Pixel coordinate grounding data

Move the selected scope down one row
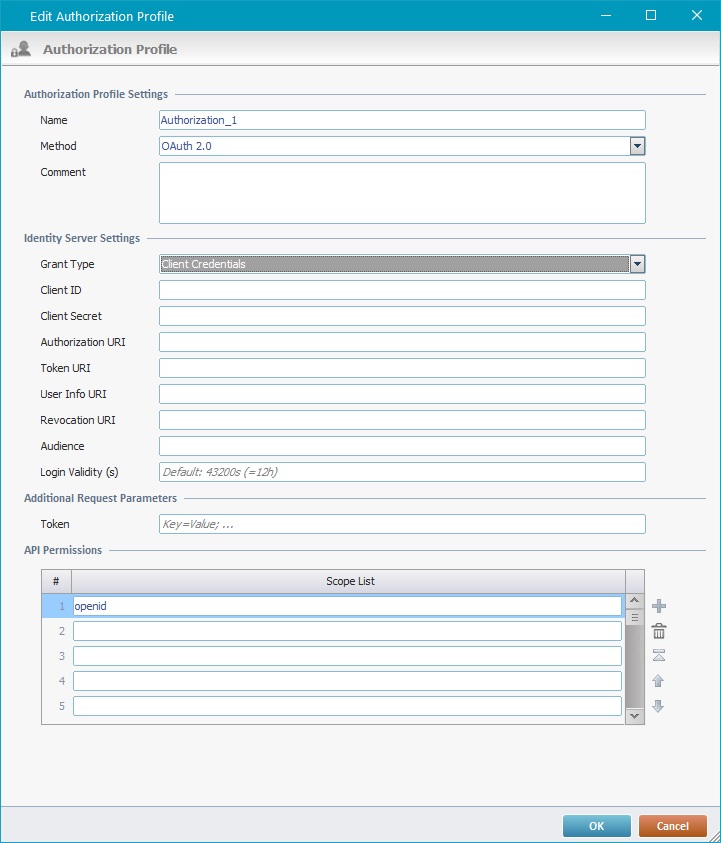Viewport: 721px width, 843px height. coord(659,706)
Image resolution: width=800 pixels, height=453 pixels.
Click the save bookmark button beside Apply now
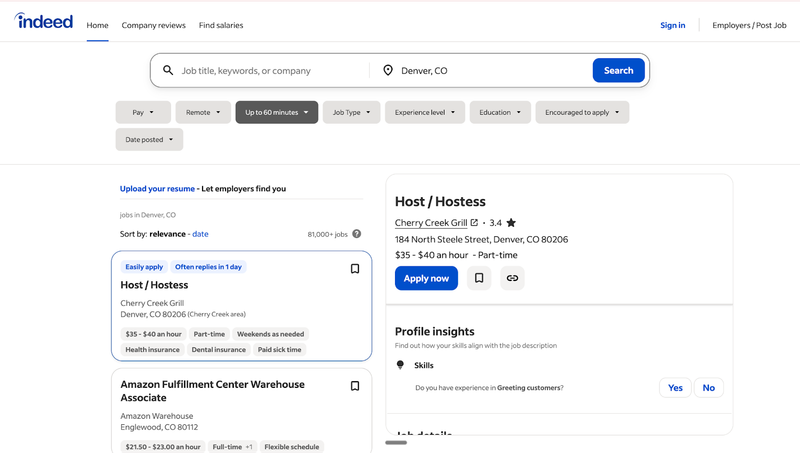pyautogui.click(x=478, y=278)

◆ **The task**
Please leave out the pictures while you copy exactly the lines from the one containing "Click the save" through the end of the records.

◆ **Answer below**
Click the save bookmark button beside Apply now
pyautogui.click(x=478, y=278)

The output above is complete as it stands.